#### Brief A:
List the usernames of everyone who posts in the Ryan Gomes thread, counting each person only once.

#### Page:
## Start
# Ryan Gomes



## banner17 (Jun 28, 2003)

Guess that's why you give the 50th pick in the draft a three year deal


----------



## aquaitious (Jun 11, 2002)

*Re: 27, 9 and 5*

He ain't bad. 

Should have made it a lifetime contract. haha.


----------



## BigPappaTC (Feb 6, 2006)

*Re: 27, 9 and 5*

This is definitely a positive spin on the injuries that have happened. It forced Doc's hand instead of waiting for his "evaluation" of talent.


----------



## banner17 (Jun 28, 2003)

*Re: 27, 9 and 5*

the fact that he managed 27 while Wally dropped 23 and Pierce dropped 31 makes it that much more impressive to me.


----------



## P-Dub34 (May 19, 2005)

*Re: 27, 9 and 5*

I love Gomes.

There's my token contribution to the thread. Nice game by S, too, although I'm sure some people here would rather castrate themselves than give Szczerbiak credit for _any_ positives he contributes, he did a nice job. 

#1AWF, I'm looking at you.

He can't have 13 point games though, too hard to win when your sidekick doesn't put in 15+. If S can get his percentages back to his Minny form, it'd be great - he's much too good of a shooter to only be firing at a 44% clip right now.
## End
#### Brief B:
Copy out every line of the entries that contains the string "height". Case counts.

#### Excerpted records:
## Start
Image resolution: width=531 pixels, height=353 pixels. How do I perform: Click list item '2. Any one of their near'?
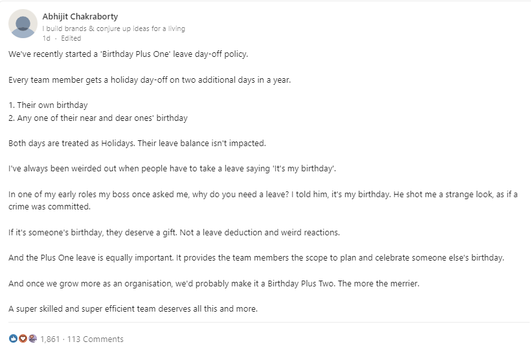[98, 118]
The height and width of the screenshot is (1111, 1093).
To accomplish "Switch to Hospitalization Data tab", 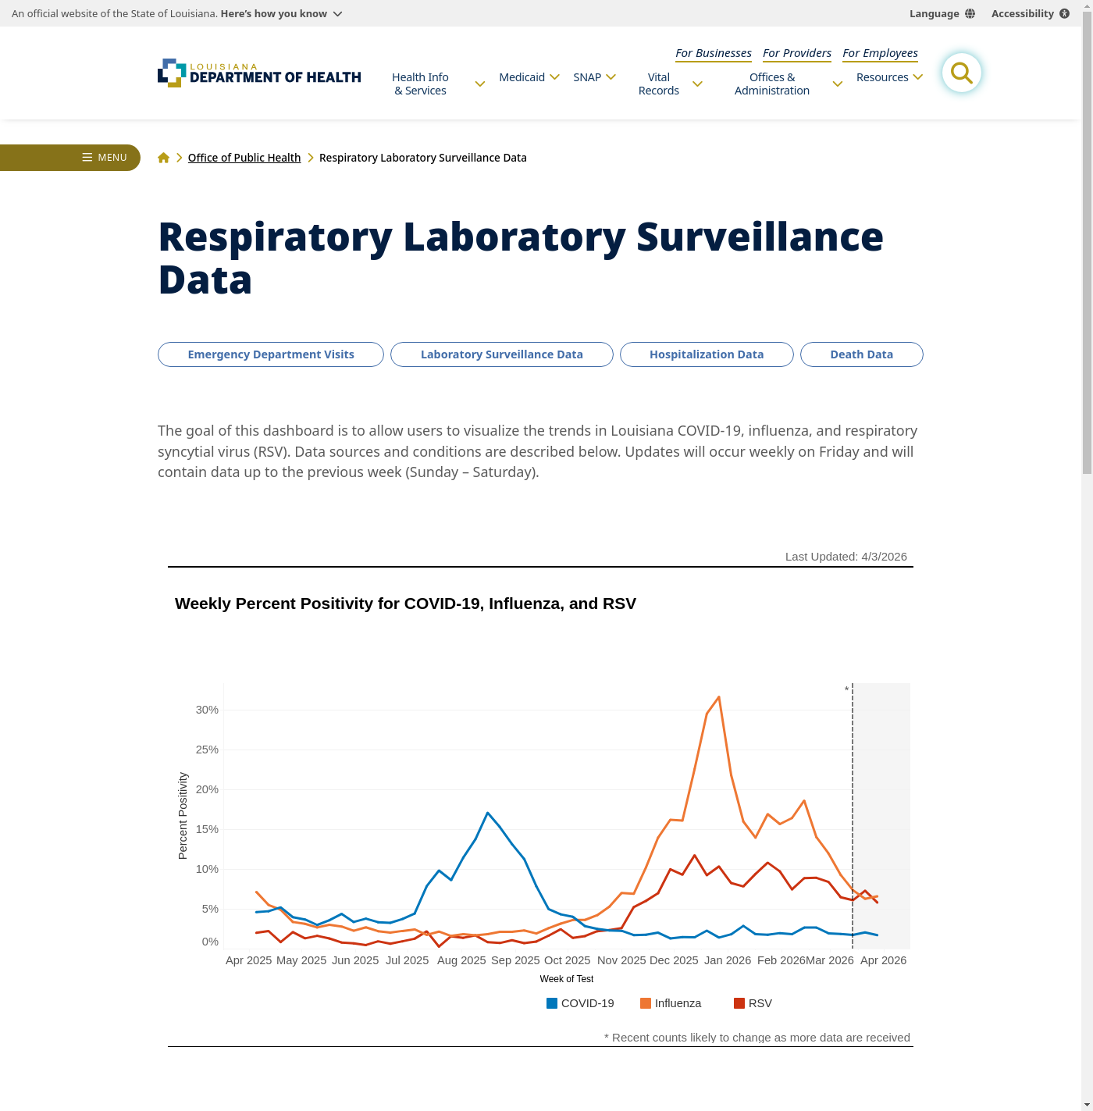I will pyautogui.click(x=707, y=354).
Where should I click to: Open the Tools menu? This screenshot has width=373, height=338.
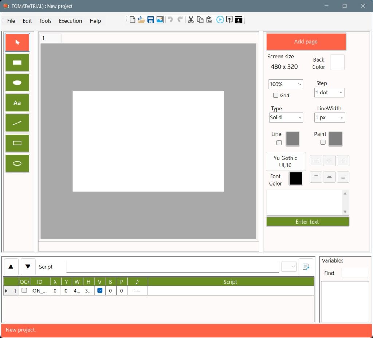click(x=45, y=21)
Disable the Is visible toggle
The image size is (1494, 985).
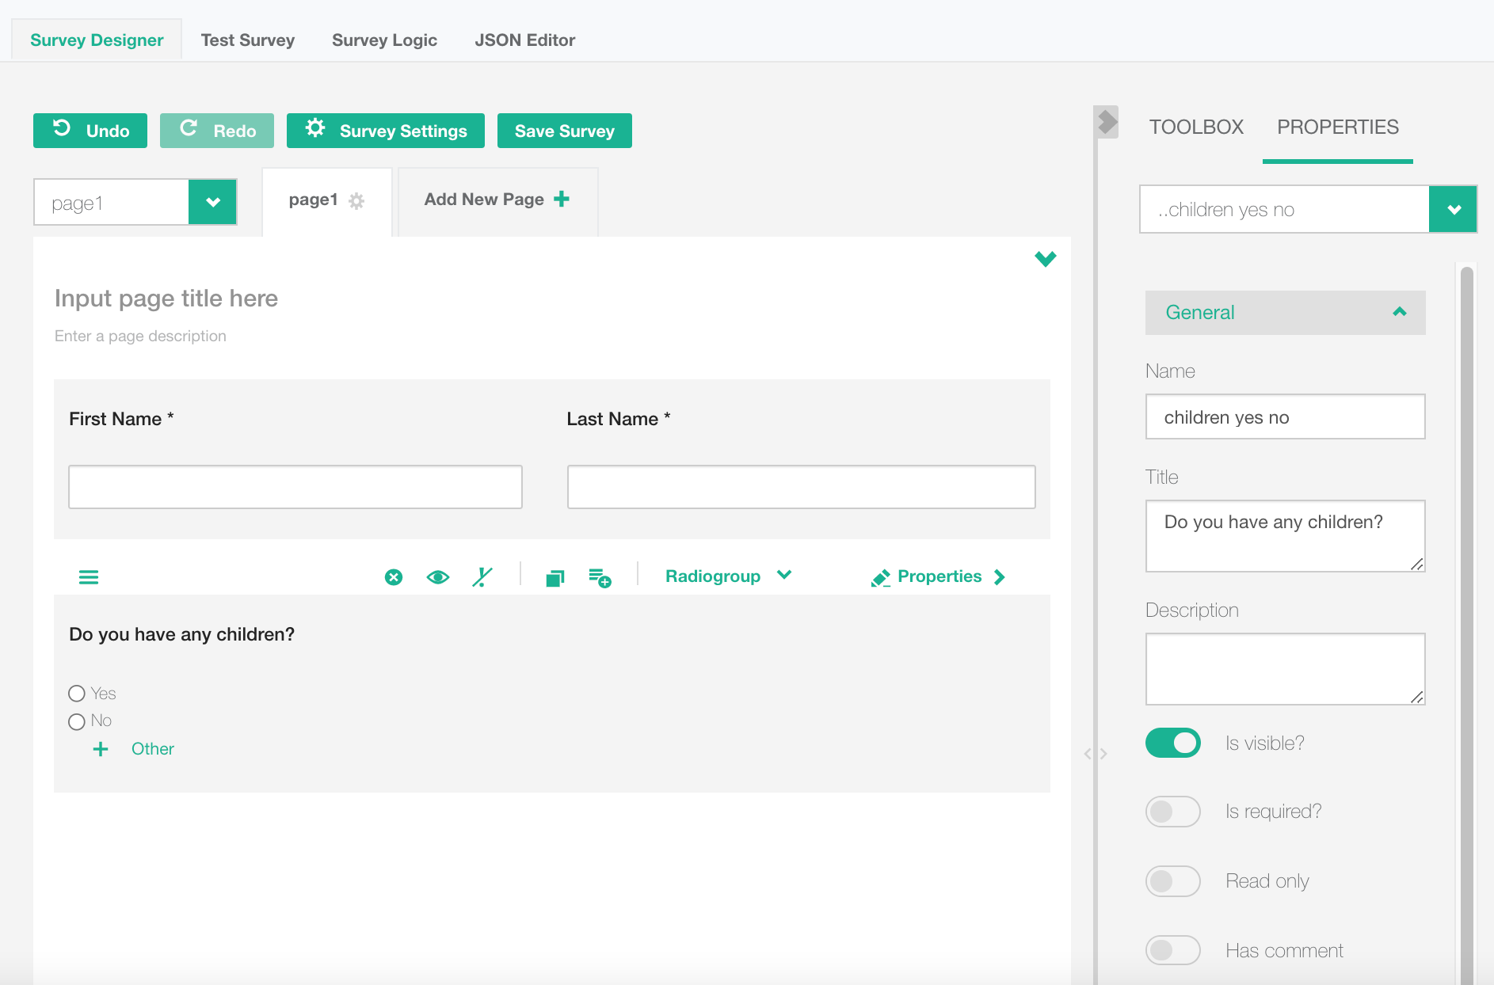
## End
#### Expected answer A:
banner17
aquaitious
BigPappaTC
P-Dub34

#### Expected answer B:
Image resolution: width=531 pixels, height=353 pixels. How do I perform: Click list item '2. Any one of their near'?
The height and width of the screenshot is (1111, 1093).
Where should I click to: Open the Tools menu? This screenshot has width=373, height=338.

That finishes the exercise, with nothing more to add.